§ Source document
=-=-=

Thread: suggestion about time based partitioning and hibernate

suggestion about time based partitioning and hibernate

From
Luca Ferrari
Date:
Dear all,
I'm looking for ideas here, and it could be someone already stepped
into declarative partitioning of an existing database where Hibernate
(a Java ORM) handles the tables.
The situation is as follows:

create table foo( id primary key, a_date date, ... );

Now, the trivial way to partition this would be on a range based on
a_date, so that the primary key of the tables shifts from id to (id,
a_date). One thing that frightens me is that Hibernate does a lot of
per-row lookups by means of the id, so while the partitioning is
probably going to make things more manageable and even faster in some
scenarios, could lead to drawbacks when Hibernate queries by id.
Moreover, hibernate will think id is unique while it is not anymore.
Last but not least, referencing foreign keys are made by Hibernate
thru the id column, and it means that incoming foreign keys to foo
will not be in place anymore.

Now, I know that I can define a composite key in hibernate, in order
to match the effective new data structure, but this requires a huge
rewrite of the application code.
And after all, we are talking about a non-PostgreSQL related piece, so
the problem is not on the PostgreSQL side.

Anyone has already done a partitioning in such scenario?

I am thinking that partitioning on an hash of id could be the only way
to go without having to touch the hibernate side, even if this would
bring up a less balanced partitioned structure. In such case, I mean
partitioning by hash, having a table with 60 millions rows per 50 GB
in size, what would be the rule of thumb to select the number of
partitions (i.e., a suggested modulus)?

I will appreciate any suggestion.

Thanks,
Luca



Re: suggestion about time based partitioning and hibernate

From
Ron
Date:
On 7/18/23 01:18, Luca Ferrari wrote:
Dear all,
I'm looking for ideas here, and it could be someone already stepped
into declarative partitioning of an existing database where Hibernate
(a Java ORM) handles the tables.

=-=-=

§ Data rows
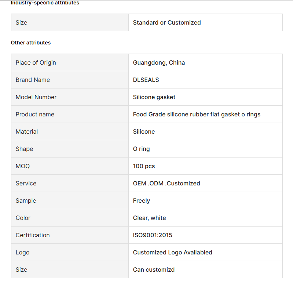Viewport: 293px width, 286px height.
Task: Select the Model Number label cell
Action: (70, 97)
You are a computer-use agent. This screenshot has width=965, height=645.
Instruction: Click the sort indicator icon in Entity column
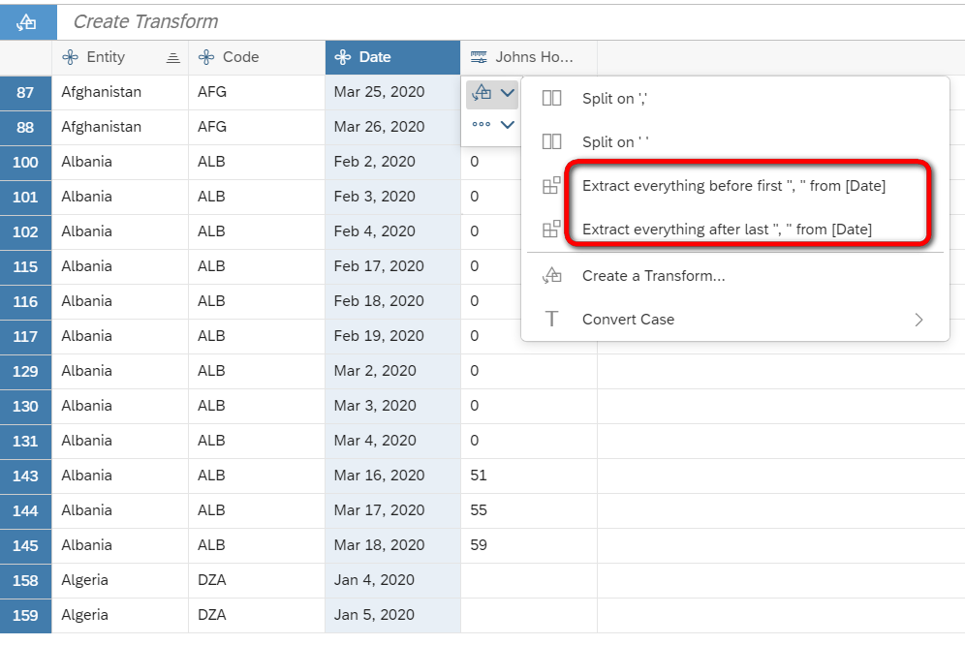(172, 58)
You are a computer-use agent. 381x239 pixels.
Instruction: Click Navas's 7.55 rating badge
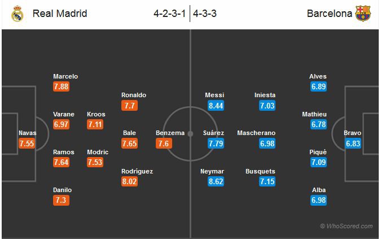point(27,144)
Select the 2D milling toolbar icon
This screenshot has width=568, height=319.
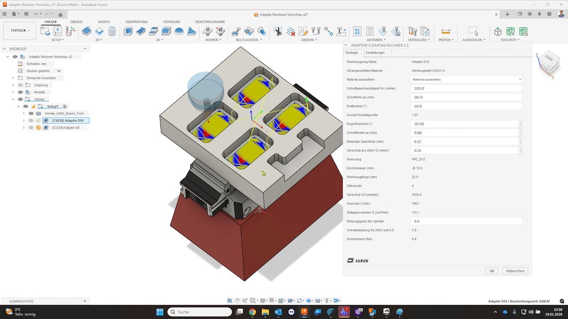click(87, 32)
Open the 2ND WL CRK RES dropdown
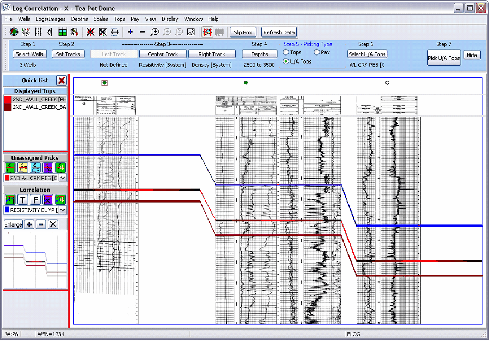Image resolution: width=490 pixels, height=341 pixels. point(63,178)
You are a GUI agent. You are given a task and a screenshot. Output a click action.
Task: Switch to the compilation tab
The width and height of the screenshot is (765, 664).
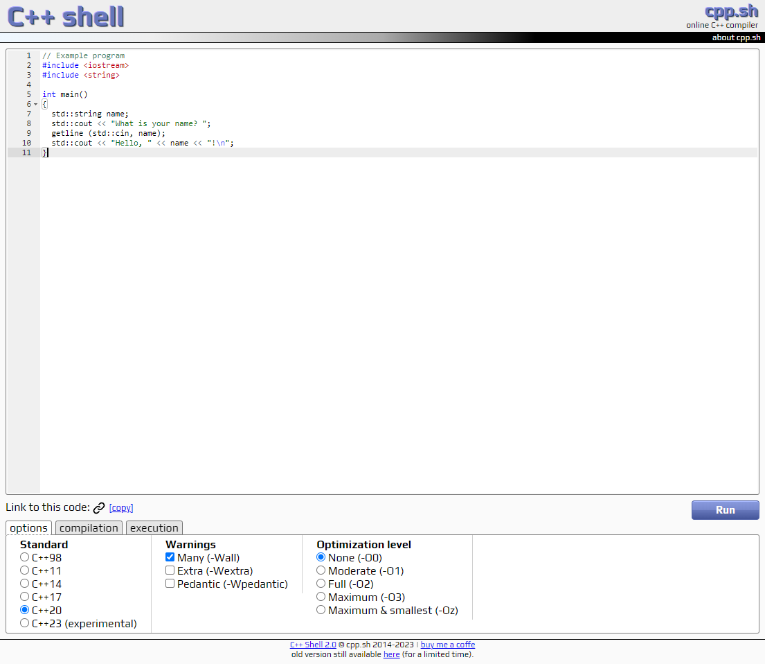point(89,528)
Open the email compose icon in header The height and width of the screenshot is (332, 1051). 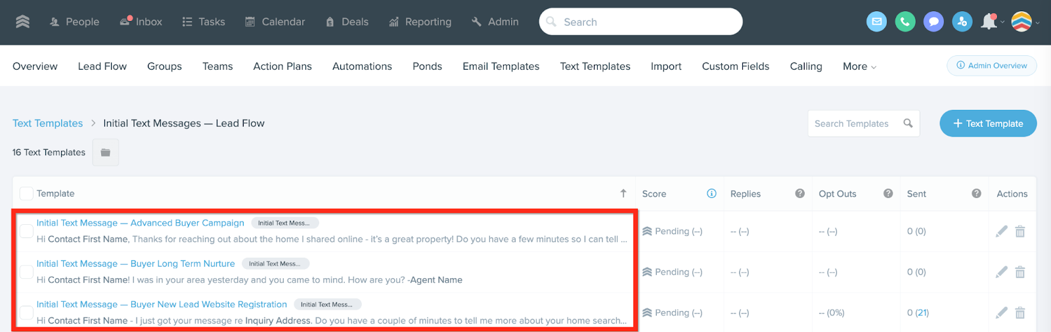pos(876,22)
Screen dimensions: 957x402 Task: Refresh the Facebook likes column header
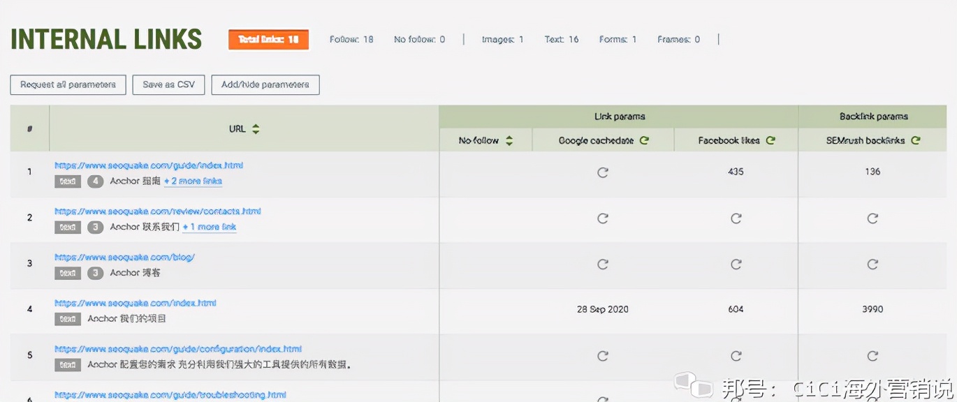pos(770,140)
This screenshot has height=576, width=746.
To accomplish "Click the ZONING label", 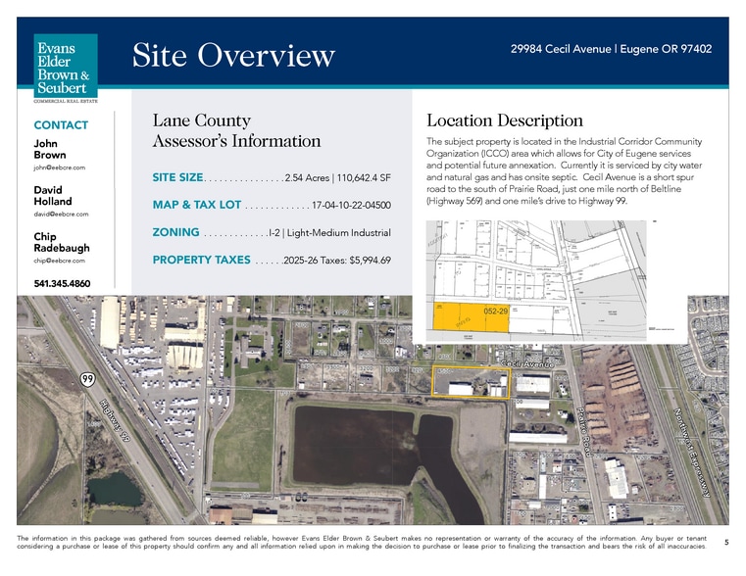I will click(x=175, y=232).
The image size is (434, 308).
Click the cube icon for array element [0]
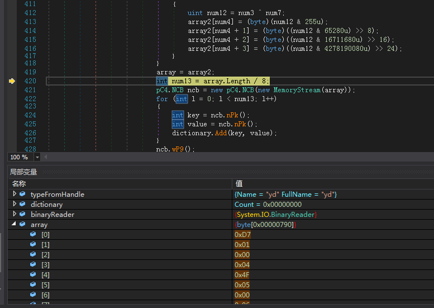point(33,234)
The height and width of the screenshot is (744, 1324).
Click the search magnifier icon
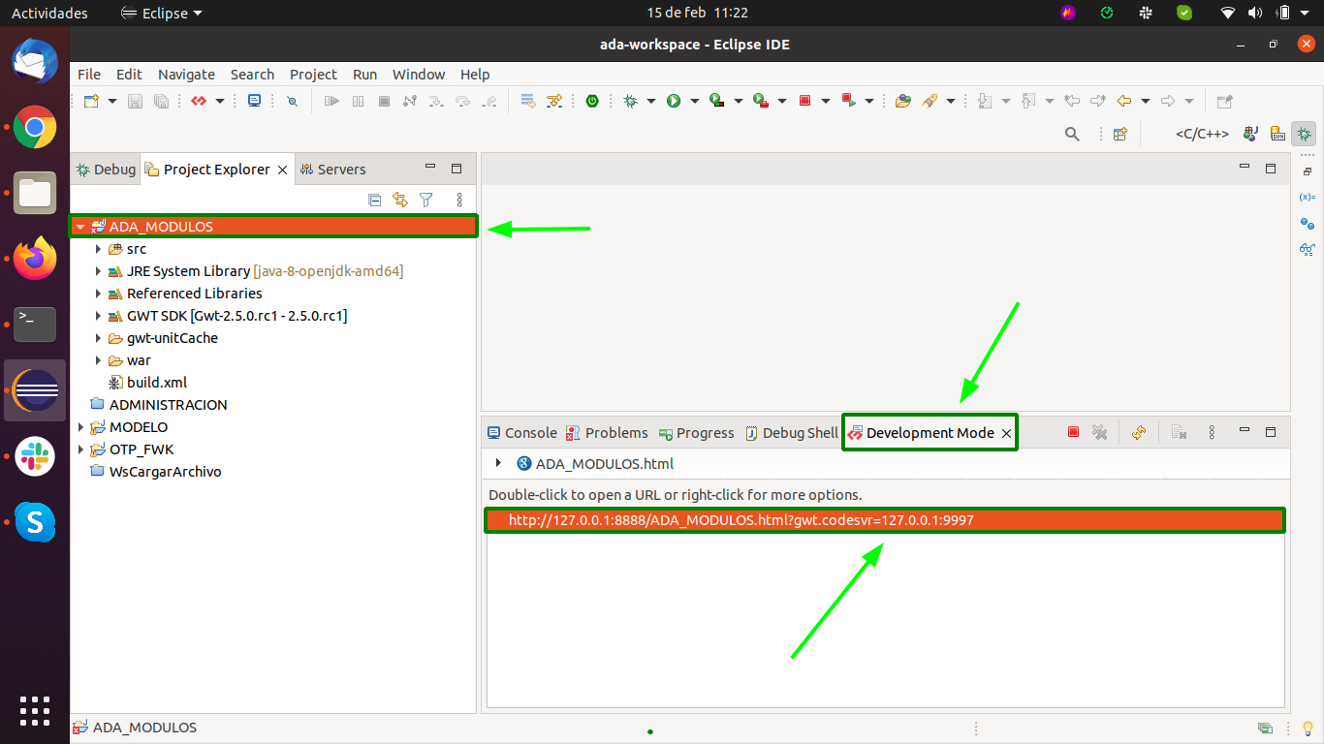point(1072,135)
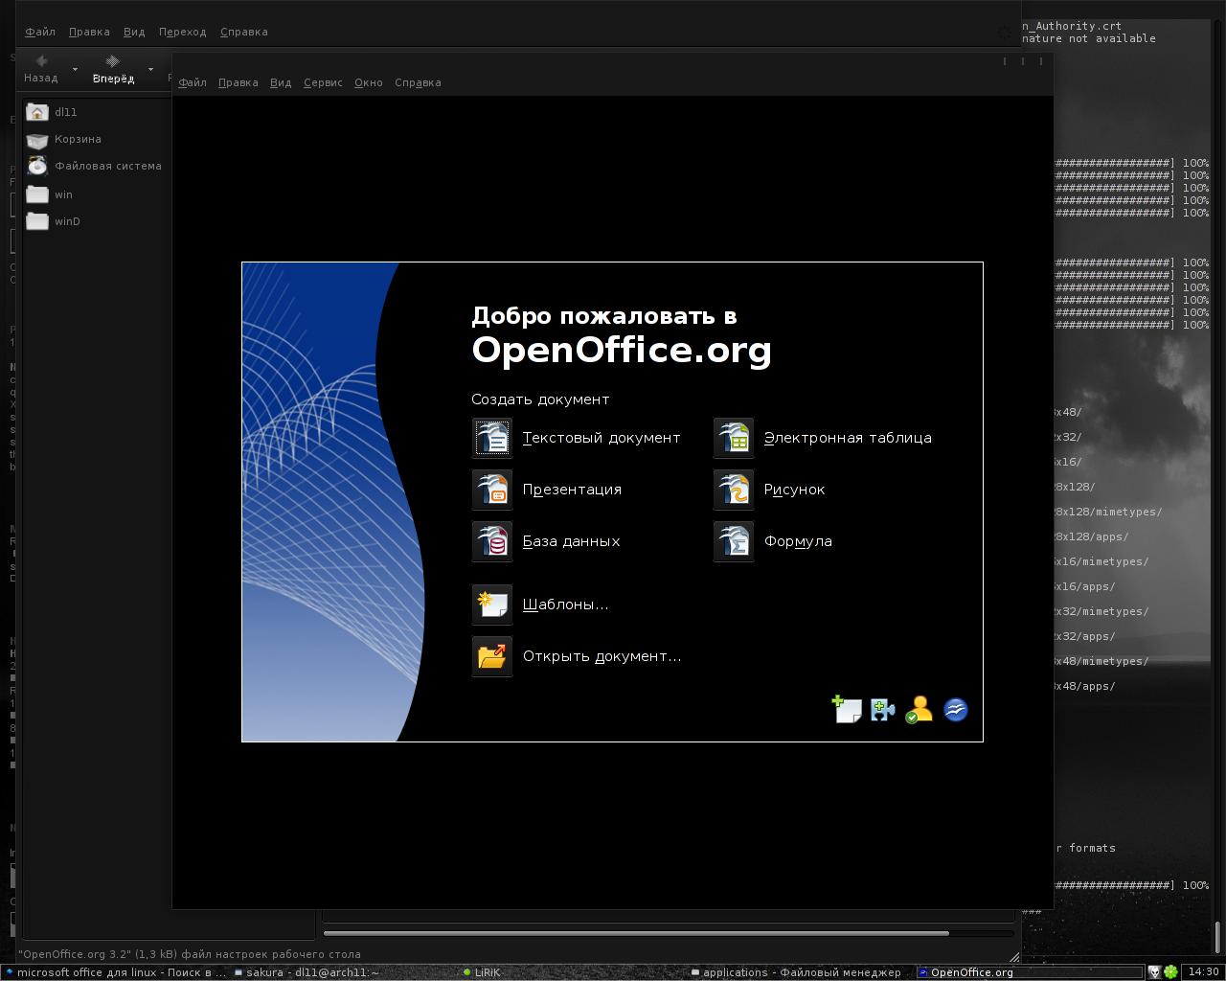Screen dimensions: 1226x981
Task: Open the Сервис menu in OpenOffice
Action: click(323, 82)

=-=-=

§ Exercise task 1
In the thread on partitioning and Hibernate, how large is the table being considered for hash partitioning?
§ Exercise task 2
Gather each line of the entries that contains the word "Instruction".

§ Exercise answer 1
It has 60 million rows and is 50 GB in size.

§ Exercise answer 2
Instruction: Click the sort indicator icon in Entity column
Instruction: Click Navas's 7.55 rating badge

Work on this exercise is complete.